Network Storage Overview
The following is a brief summary of how multiple vendor network storage is currently used at the Starz Animation facility in Toronto. Our infrastructure has grown over the past couple of years from a small 30-60 person facility with 100 render nodes to a much larger facility that currently has approximately 300 people with just over 500 render nodes. In the past, a lot of the storage for projects was all located on local attached disk (which is probably still true in many smaller shops). As our facility grew and we had access to bigger budgets, we were able to completely get rid of all our old server attached storage and move to a better enterprise solution as shown in the diagram below. This by no means the best or only solution, and may not work at all in your facility; however; in this document, I would like to outline some of the benefits and reasons why we chose to set up our storage in this manner.
By moving away from server attached storage, we were able to protect our data in the following ways:
SNAPSHOTS allows us to take a "picture" of the current filesystem and go back to retrieve files at a specific point in time. We currently have SNAPSHOT rules that take these "pictures" every 3 hours for a full day, every full day for a week, and every week for 3 weeks. This allows us to retrieve files very quickly when users remove or overwrite files by mistake (which seems to happen much too often).

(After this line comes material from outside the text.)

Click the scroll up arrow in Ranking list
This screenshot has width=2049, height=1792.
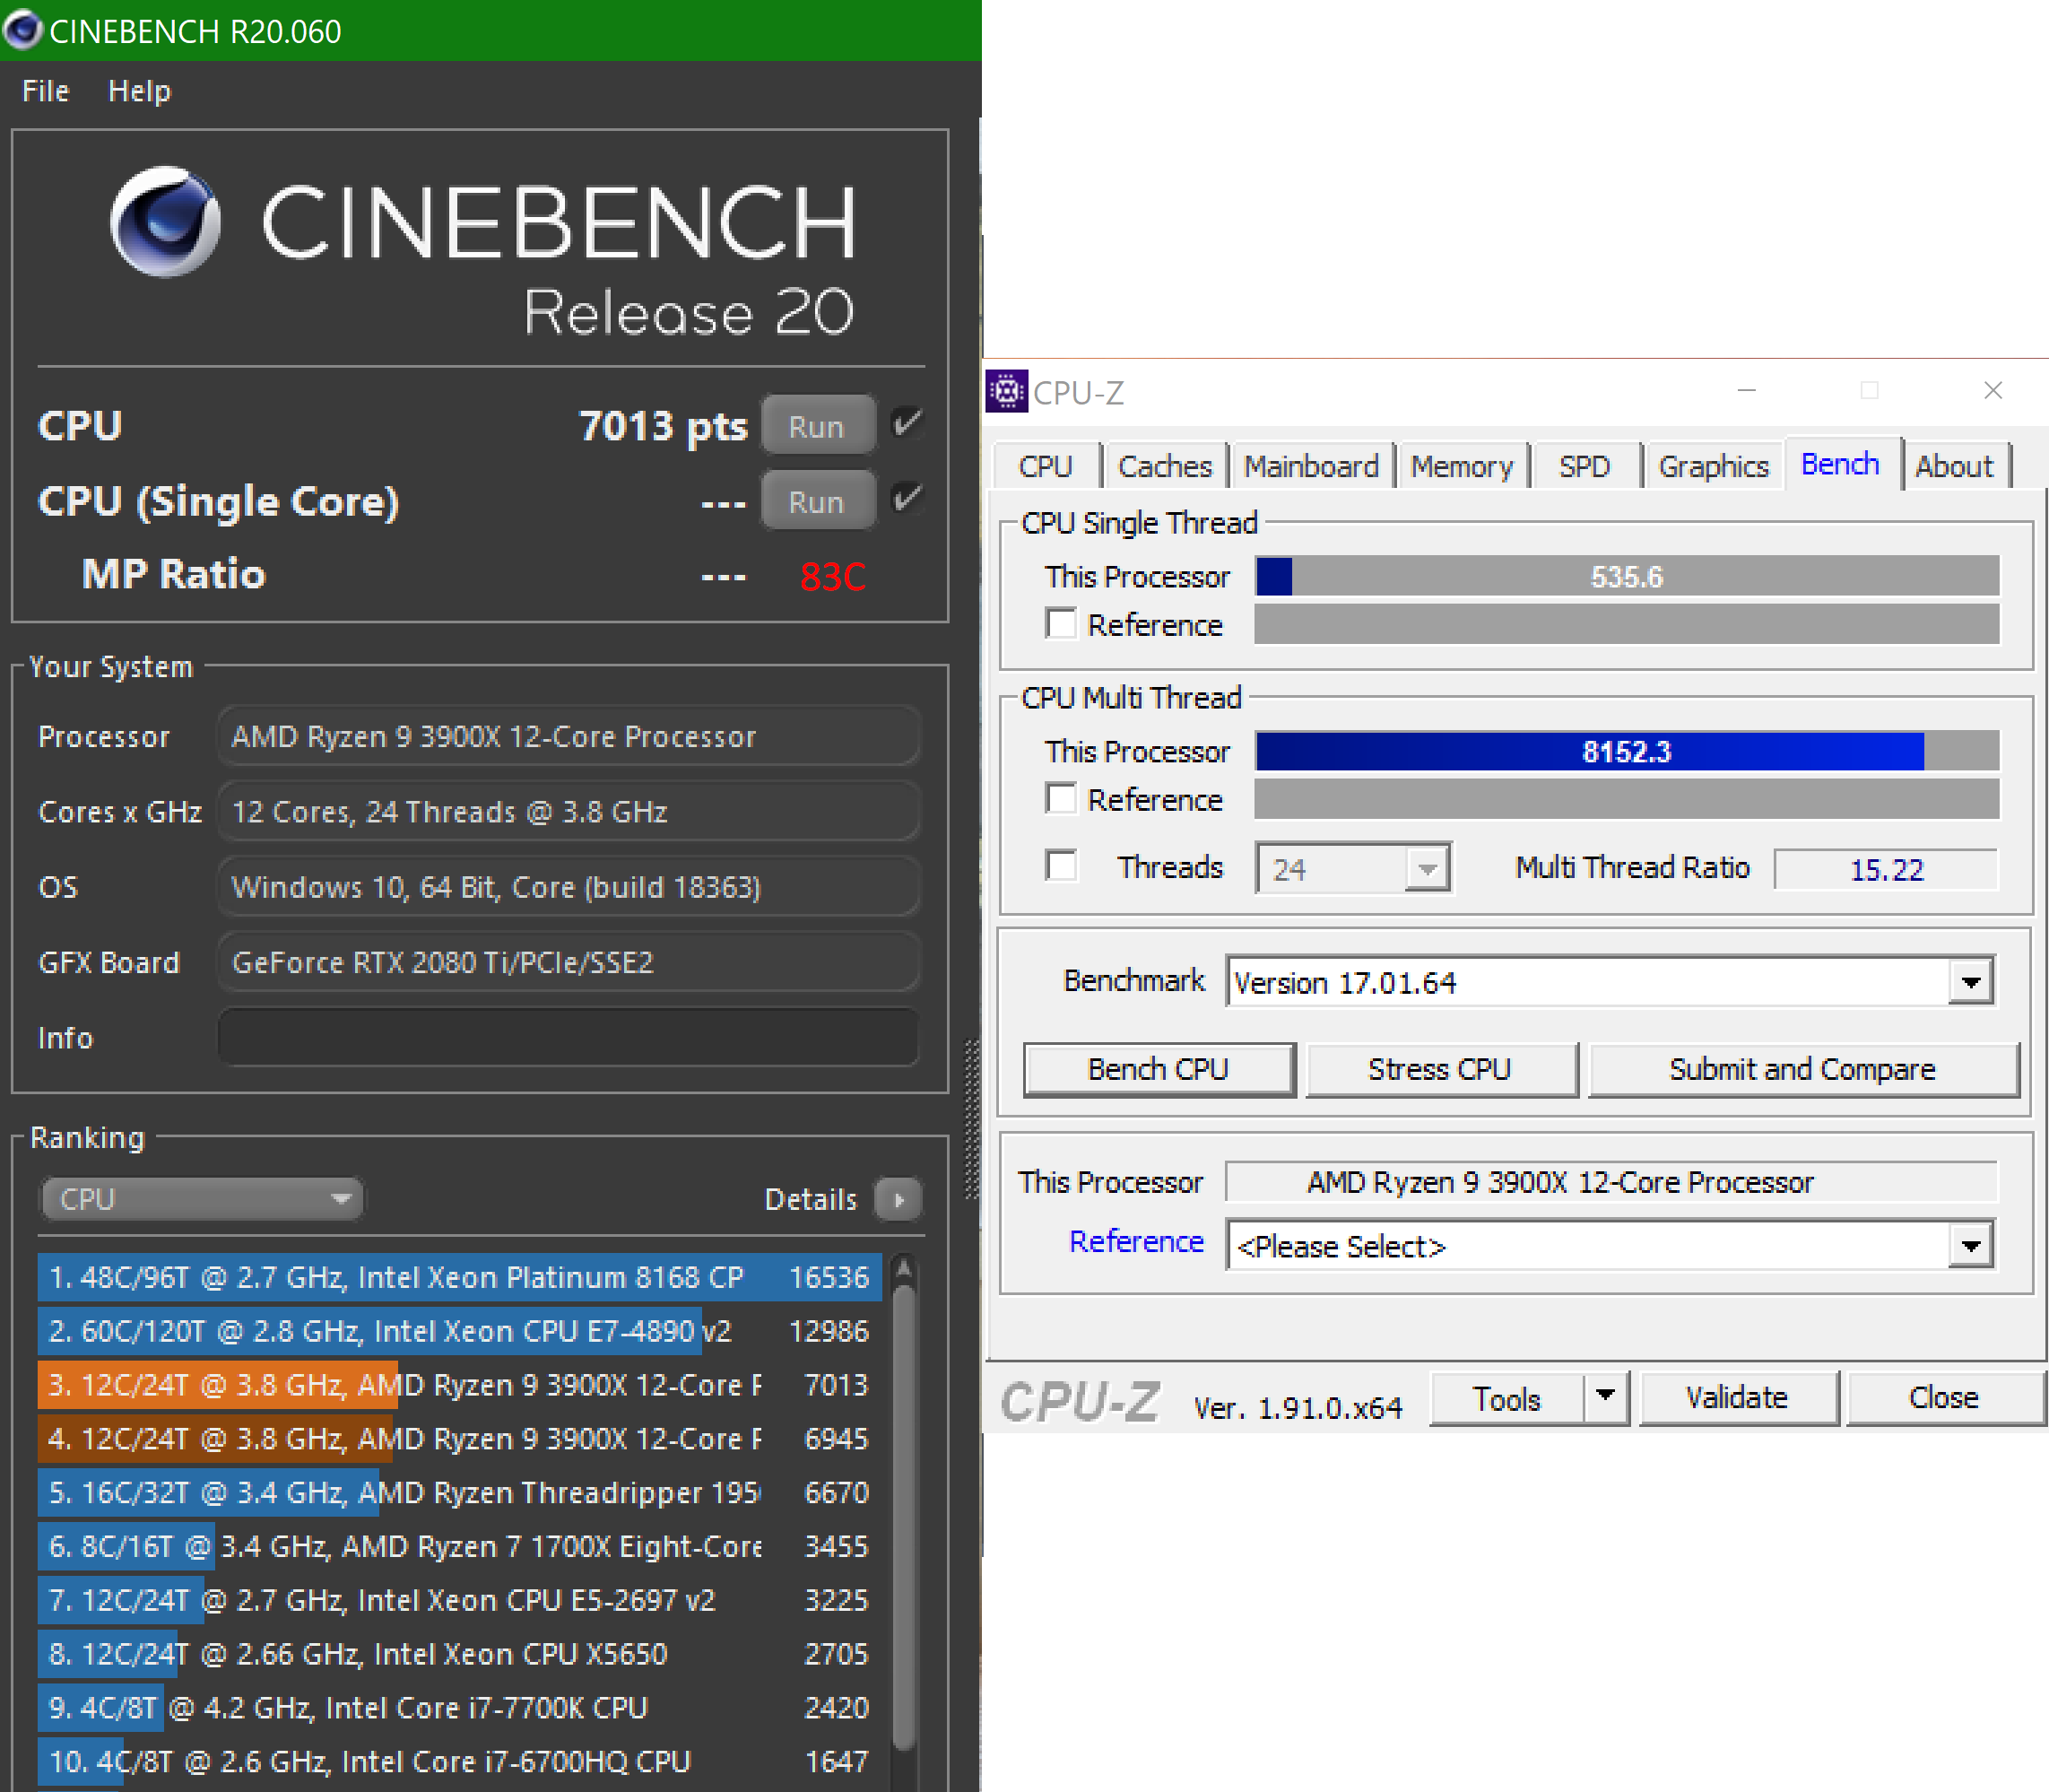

With multiple storage systems, we were able to logically separate the data as if flows through our pipeline to spread the load of the filesystems across different areas. We also have the extra benefit of using CLUSTER capabilities of both BlueArc and Isilon so in the case that an entire head fails; another head will take over and pick up the load automatically.
For disaster recover purposed (backups and archives), we have added a large FC array of TIER-2 storage directly to our backup server. This gives us the ability to RSYNC all of the data we usually backup to tape and keep it on-line so it can quickly be retrieved without having to go to back tape (which is obviously much slower). This server also has an ADIC i2000 tape library attached with 4 LTO-3 tape drives that run incrementals each night with fulls once per month.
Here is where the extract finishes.